La Bête
6.4
La Bête

Film de Bertrand Bonello (2023)

Bon je commence par quoi là?

Cette question, c'est à la fois celle que je me pose avant d'écrire la critique, mais aussi celle que le réalisateur aurait du se poser au lieu de nous infliger une première partie extrêmement chiante.


En effet, La bête a de quoi dérouter en proposant des aller-retours à travers les époques au milieu d'une profonde banalité. Les dialogues sonnent creux, sont plutôt indigents, et participent à une ambiance de film français que n'auraient pas renié une parodie des inconnus en leur temps. On se demande si le film décollera, si l'histoire va enfin faire l'effort de nous amener à du concret et nous faire rentrer dedans, au lieu de nous montrer ces scènes affligeantes. On se demande ça une bonne demi-heure, et après, c'est le choc.


Le film nous entraîne dans un labyrinthe de scènes frappantes, iconiques, rythmées par une musique hypnotisante proche des films de Winding Refn. On prend un malin plaisir à repérer les indices laisses ici et là, bon nombre de symboliques trouvent leurs significations dans d'autres scènes et ainsi de suite. Un véritable puzzle qui se rapproche d'une prise de tête style Christopher Nolan, mais avec un certain charme français indéniable.
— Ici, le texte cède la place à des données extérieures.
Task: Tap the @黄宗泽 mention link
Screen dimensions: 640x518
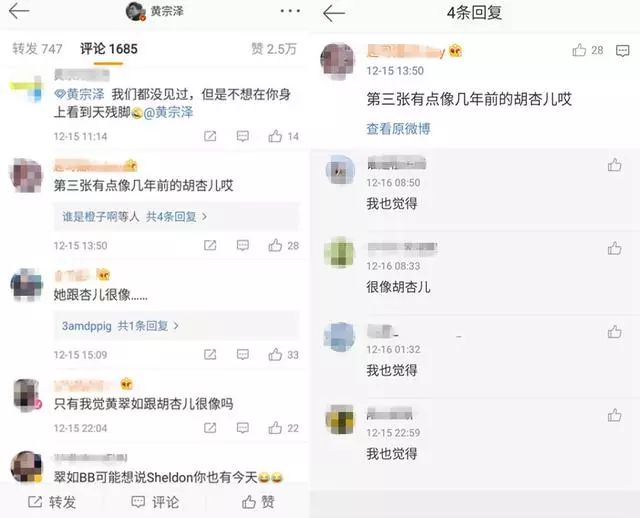Action: pyautogui.click(x=168, y=112)
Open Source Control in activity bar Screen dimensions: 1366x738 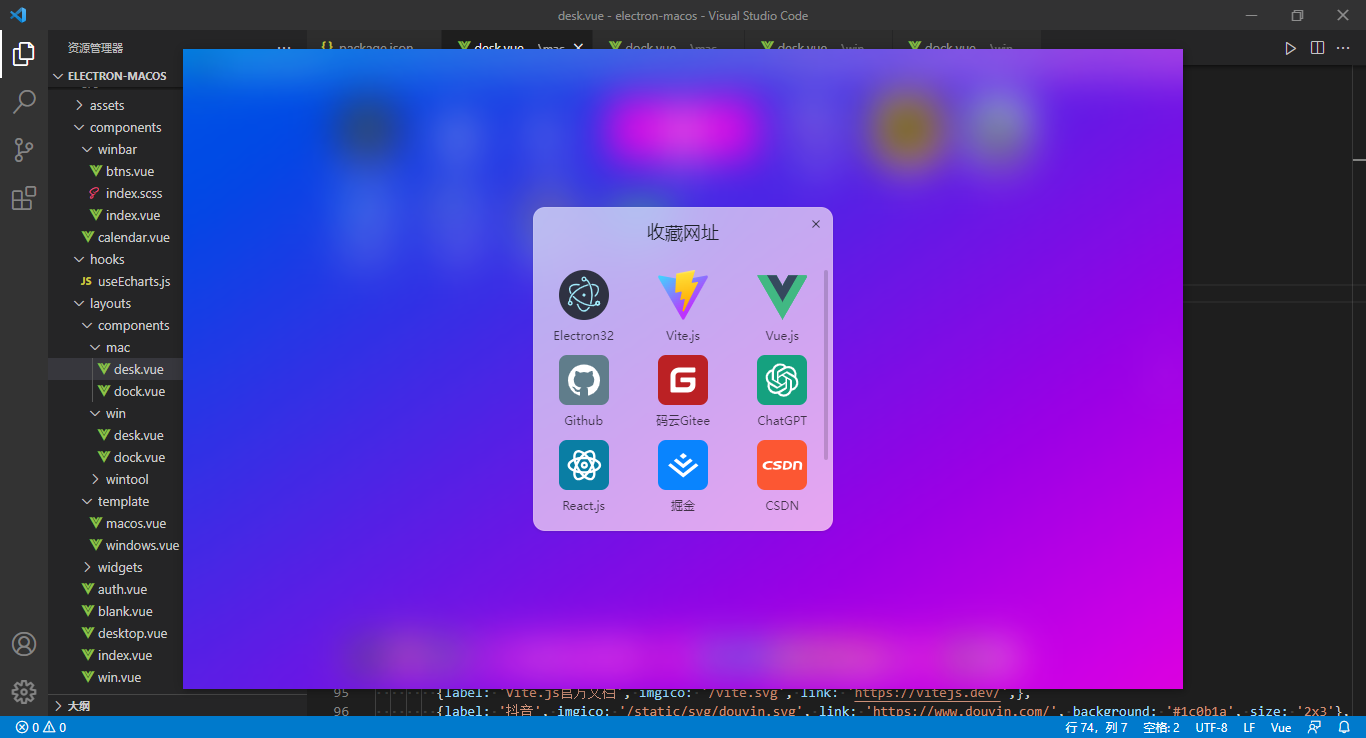tap(24, 150)
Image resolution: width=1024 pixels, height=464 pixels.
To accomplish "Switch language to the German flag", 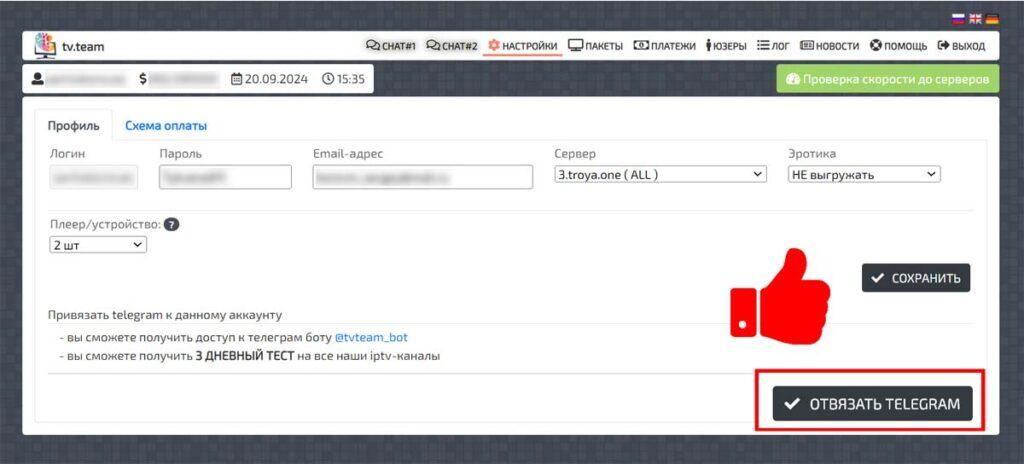I will pyautogui.click(x=992, y=19).
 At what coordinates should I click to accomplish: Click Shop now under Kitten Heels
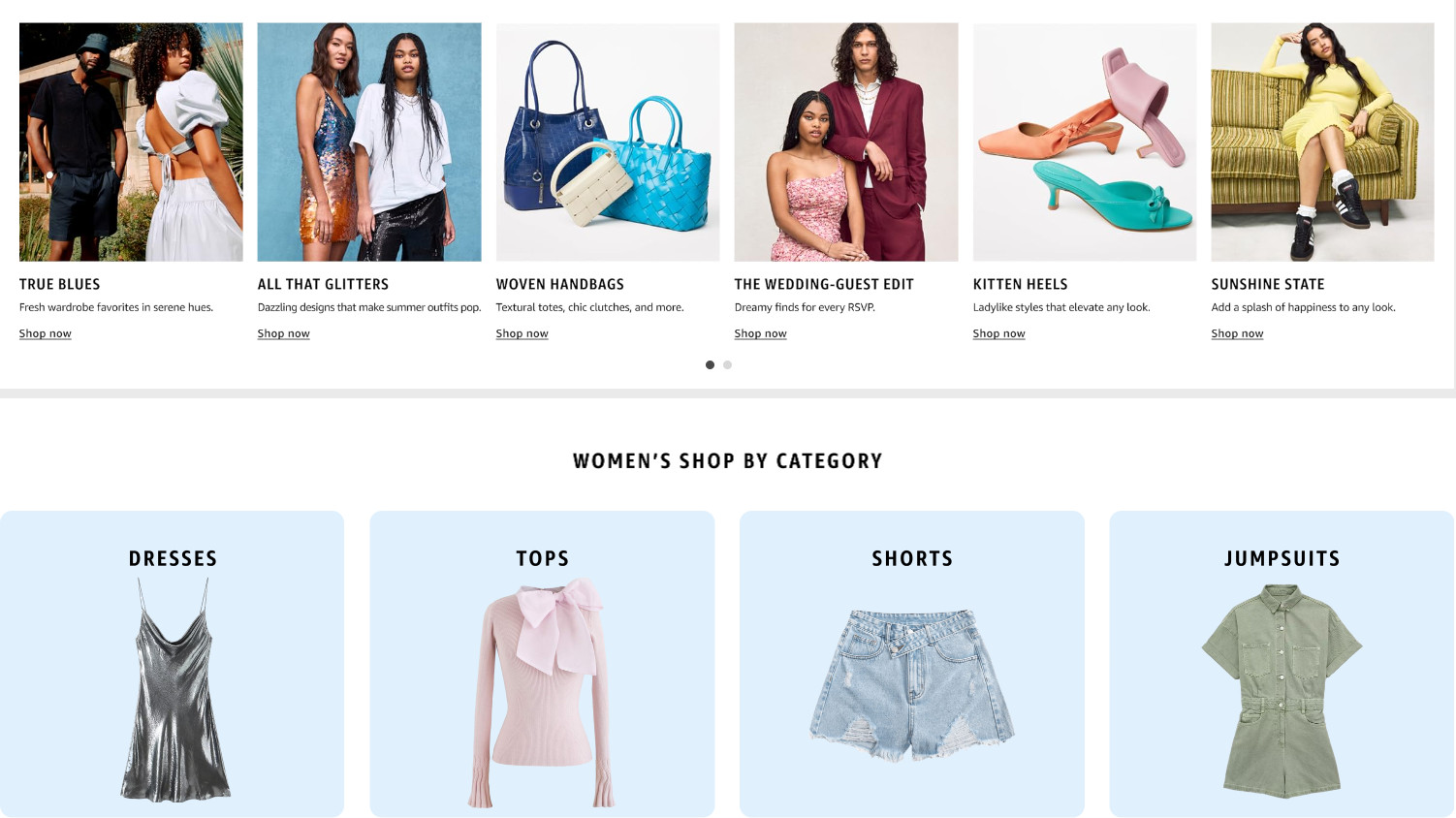click(999, 333)
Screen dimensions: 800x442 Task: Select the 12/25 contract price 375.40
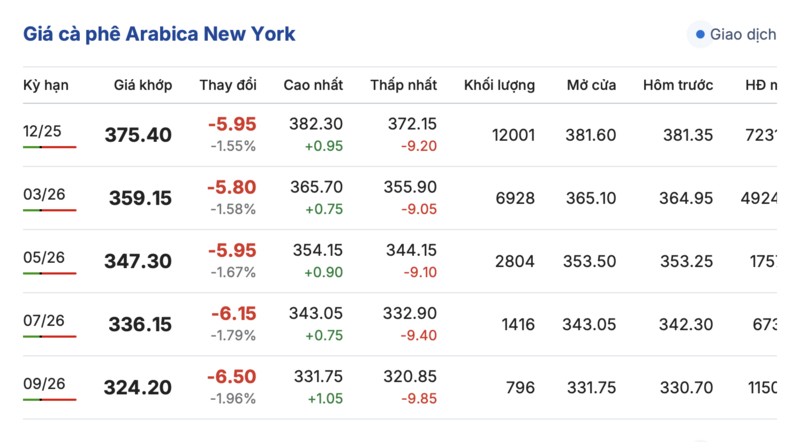138,135
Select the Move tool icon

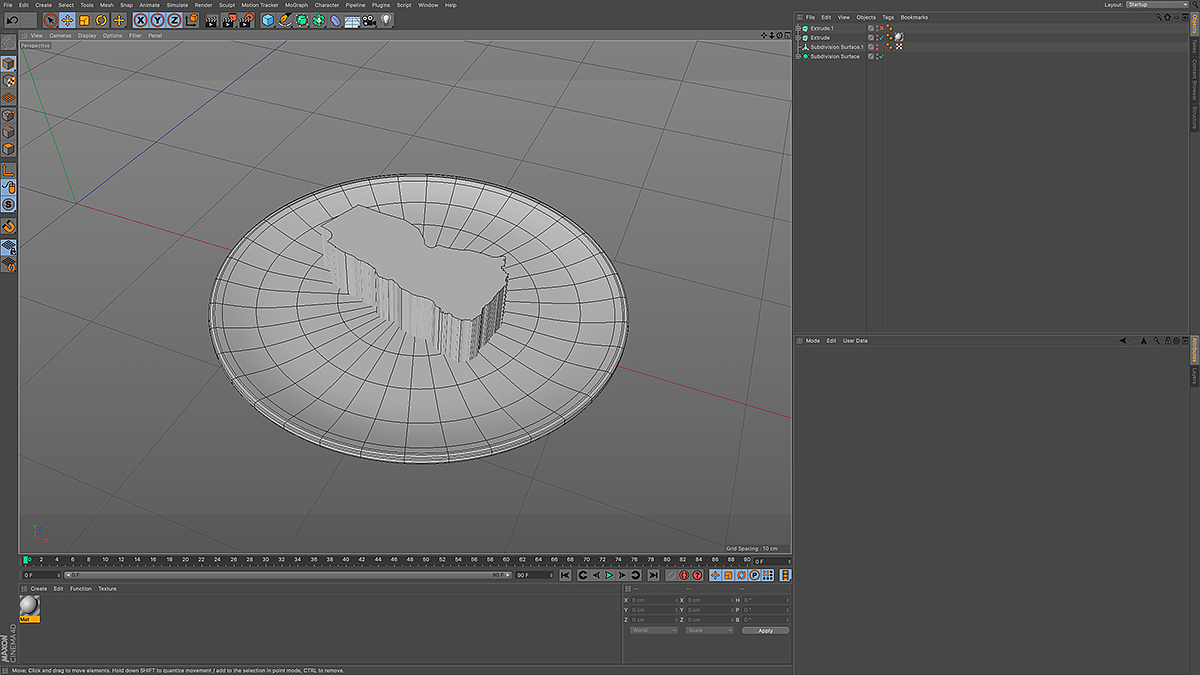click(67, 20)
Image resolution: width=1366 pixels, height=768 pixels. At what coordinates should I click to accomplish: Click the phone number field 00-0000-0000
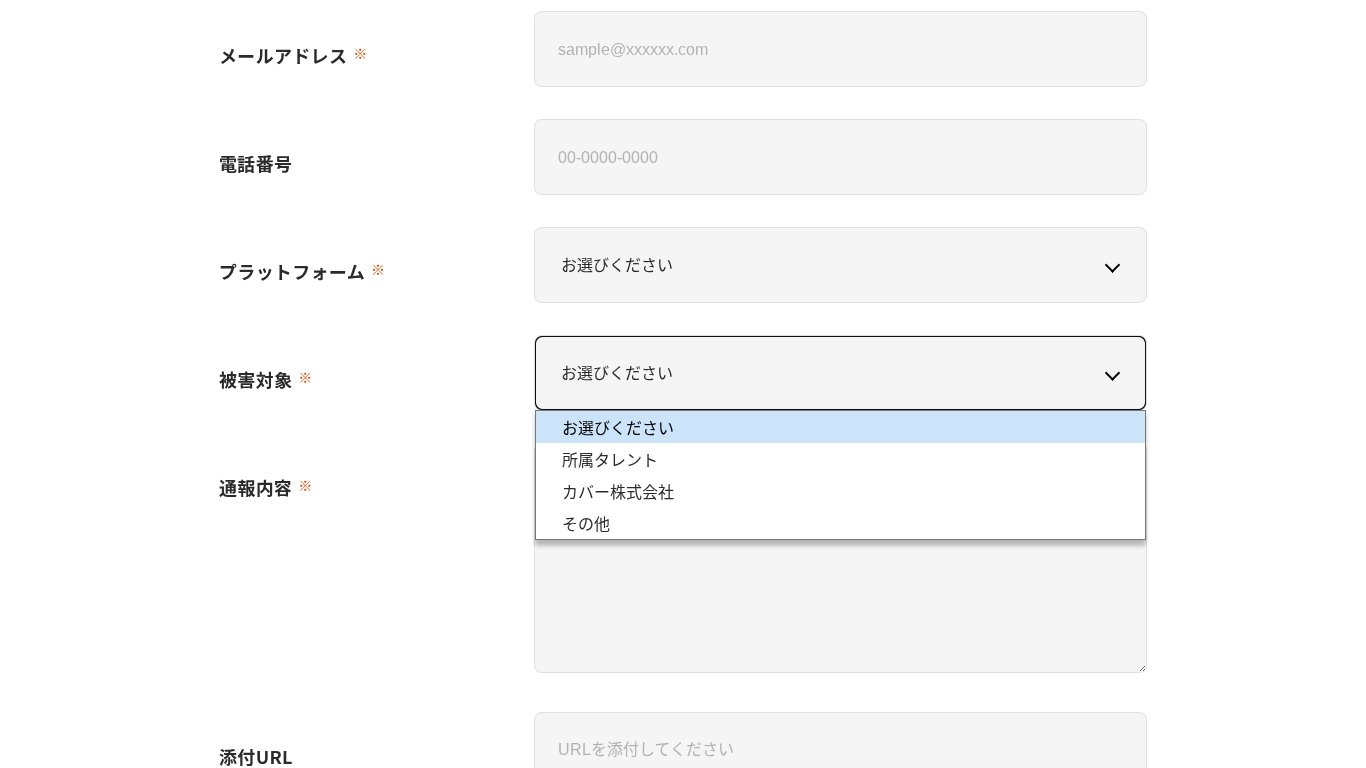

A plusieurs reprises, La bête se permet des moments oppressants, dérangeants, voir terrifiants de réalisme. Parfois aussi, quelques scènes iconiques en boîte de nuit apportent une nouvelle énergie au pouvoir hypnotisant du film. En tant que grand amateur, je suis bien obligé d'être touché à un point sensible.

je suis absolument amoureux de la séquence avec Fade to Grey, bluffé par les maquillages et l'ambiance

Quelques fois, la folie artistique de la réalisation se perd un peu dans ses effets, comme si aucun producteur n'avait été là pour proposer un minimum d'encadrement. Cette liberté artistique doit cependant être reconnue. La bête est un film qui ose des trucs un peu originaux, flirtant avec beaucoup de genres différents qui, ensemble, forment un ovni que l'on apprécie vraiment qu'à tête reposée, après le (pseudo) générique


Alors, comme juger La bête? bah je sais toujours pas. La première demi-heure est franchement dispensable, non pas pour son scenario qui s'intègre bien sur la durée, mais pour son aspect désincarné et trop lancinant. Mais la capacité du film à surprendre, à accrocher le spectateur sur son siège tant il sait jouer avec nos nerfs, ne peut pas être ignorée par une note trop sévère.


L'interprétation de Léa Seydoux est une vraie plus-value, notamment dans les moments précédents les épisodes les plus dramatiques du film. Quant à George Mackay, il interprète tantôt un personnage fascinant, tantôt terrifiant, avec une aisance remarquable.


Sorte d'enfant un peu bâtard issu de Last night in Soho et d'Under the Silver Lake (je ne cite pas pas ces films pour rien, les changements d'ambiance notamment sont très similaires), La bête semble être tout autant le fruit d'un Christopher Nolan en roue libre qu'un Nicolas Winding Refn le néon en moins. Peut-être un deuxième visionnage permettrait-il un avis plus tranché, mais quand le film dure deux heures et demi, devoir passer par son ventre mou dès la deuxième minute peut être un peu compliqué.

A defaut, je me contenterai donc d'acclamer encore quelques excellentes scènes ici et là qui montrent que le cinéma français est capable aussi du meilleur.